## Supplied material
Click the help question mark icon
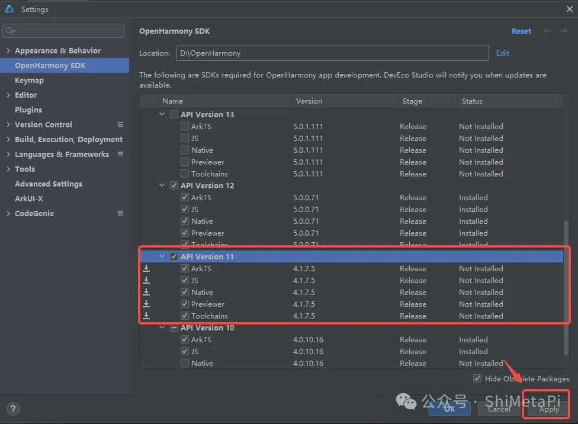This screenshot has height=424, width=578. tap(12, 409)
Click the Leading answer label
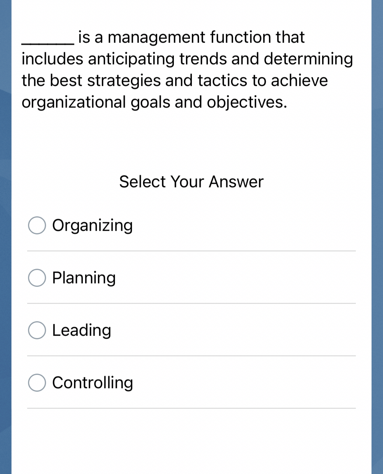The height and width of the screenshot is (474, 383). click(x=82, y=330)
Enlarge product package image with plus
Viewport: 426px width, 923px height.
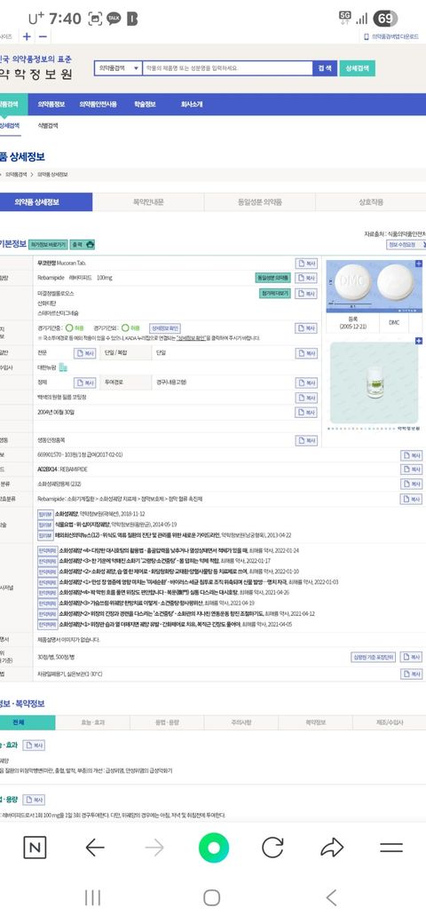click(x=418, y=341)
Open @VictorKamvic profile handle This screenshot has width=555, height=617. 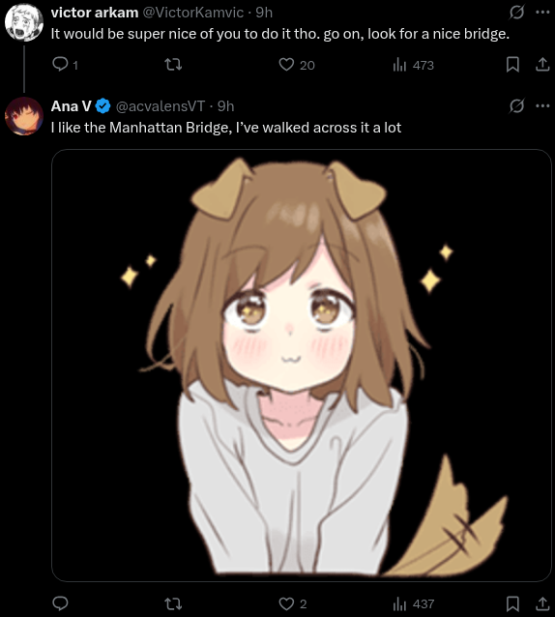click(x=192, y=13)
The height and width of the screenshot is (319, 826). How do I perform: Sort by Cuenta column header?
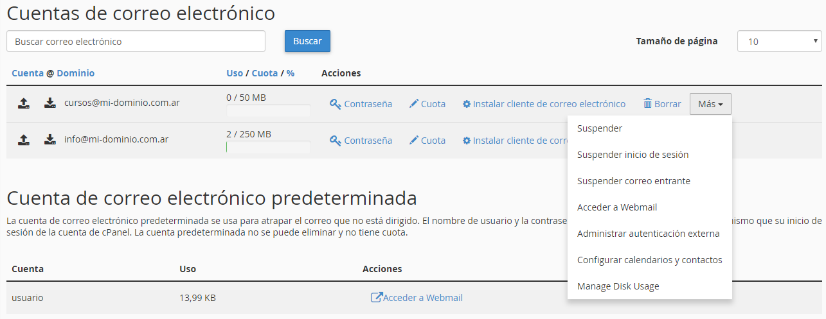tap(28, 73)
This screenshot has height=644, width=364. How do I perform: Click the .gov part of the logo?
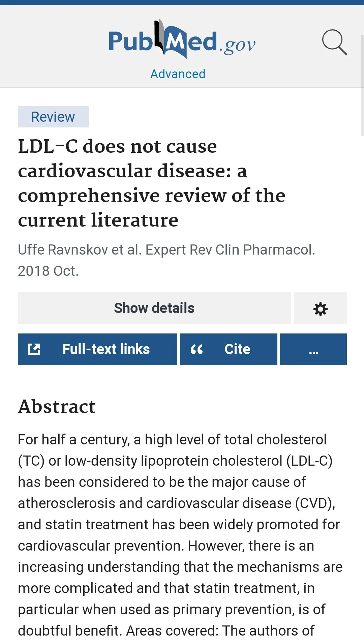coord(237,45)
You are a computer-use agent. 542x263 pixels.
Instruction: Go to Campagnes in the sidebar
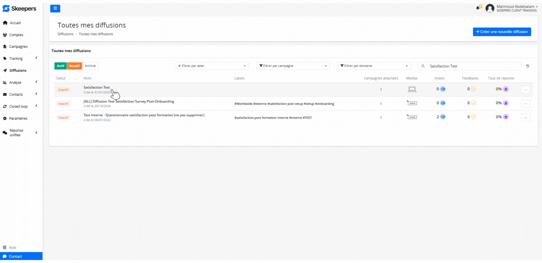[18, 47]
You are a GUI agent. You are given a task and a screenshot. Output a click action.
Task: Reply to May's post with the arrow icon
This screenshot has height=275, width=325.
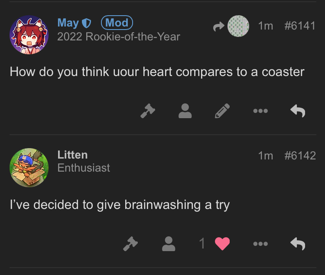tap(298, 111)
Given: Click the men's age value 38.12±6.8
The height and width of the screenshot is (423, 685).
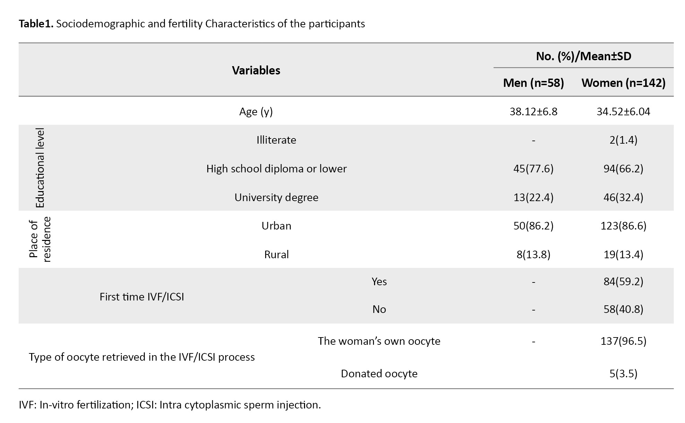Looking at the screenshot, I should click(533, 112).
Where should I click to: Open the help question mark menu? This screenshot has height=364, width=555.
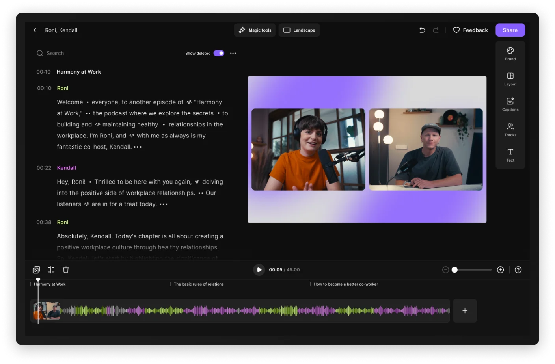(518, 270)

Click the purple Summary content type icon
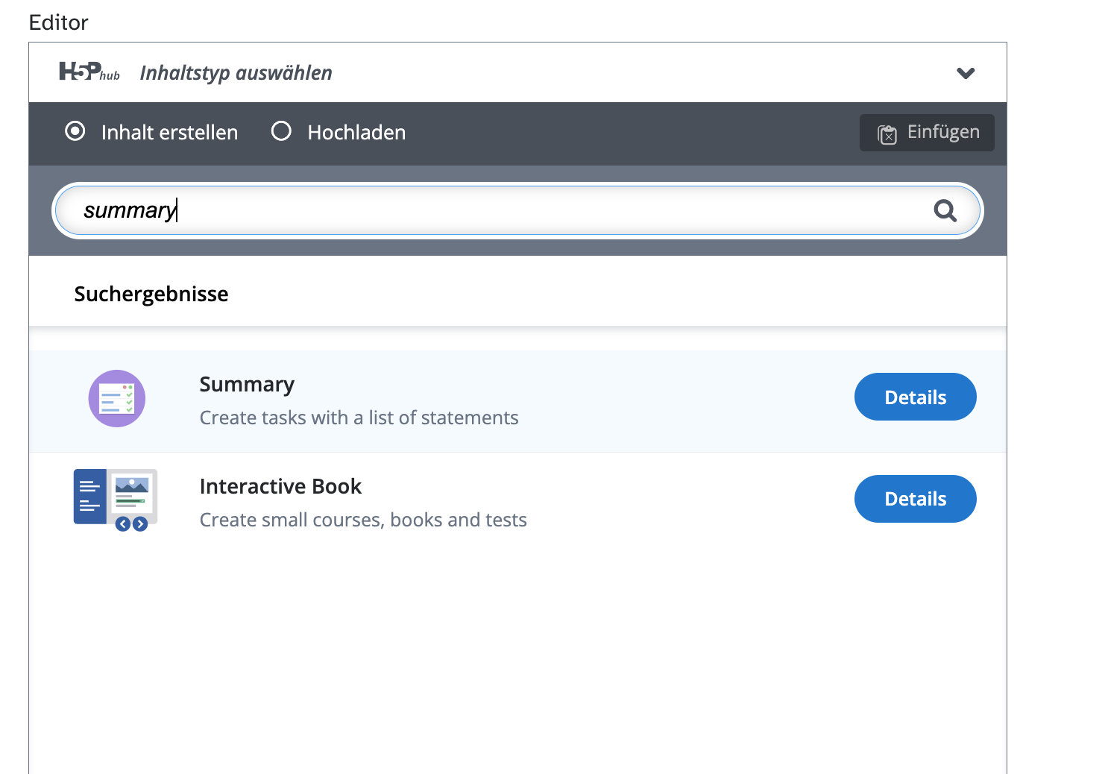point(117,398)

## Directive
Copy out everything from the line containing "Where should I" down to the end of the entries, keeping the requests, and add -118 to every coordinate in the answers. Leave the pictures out.

## The response
Where should I click to: Open the help question mark menu? This screenshot has height=364, width=555.
(400, 152)

Click the purple Summary content type icon
point(-1,280)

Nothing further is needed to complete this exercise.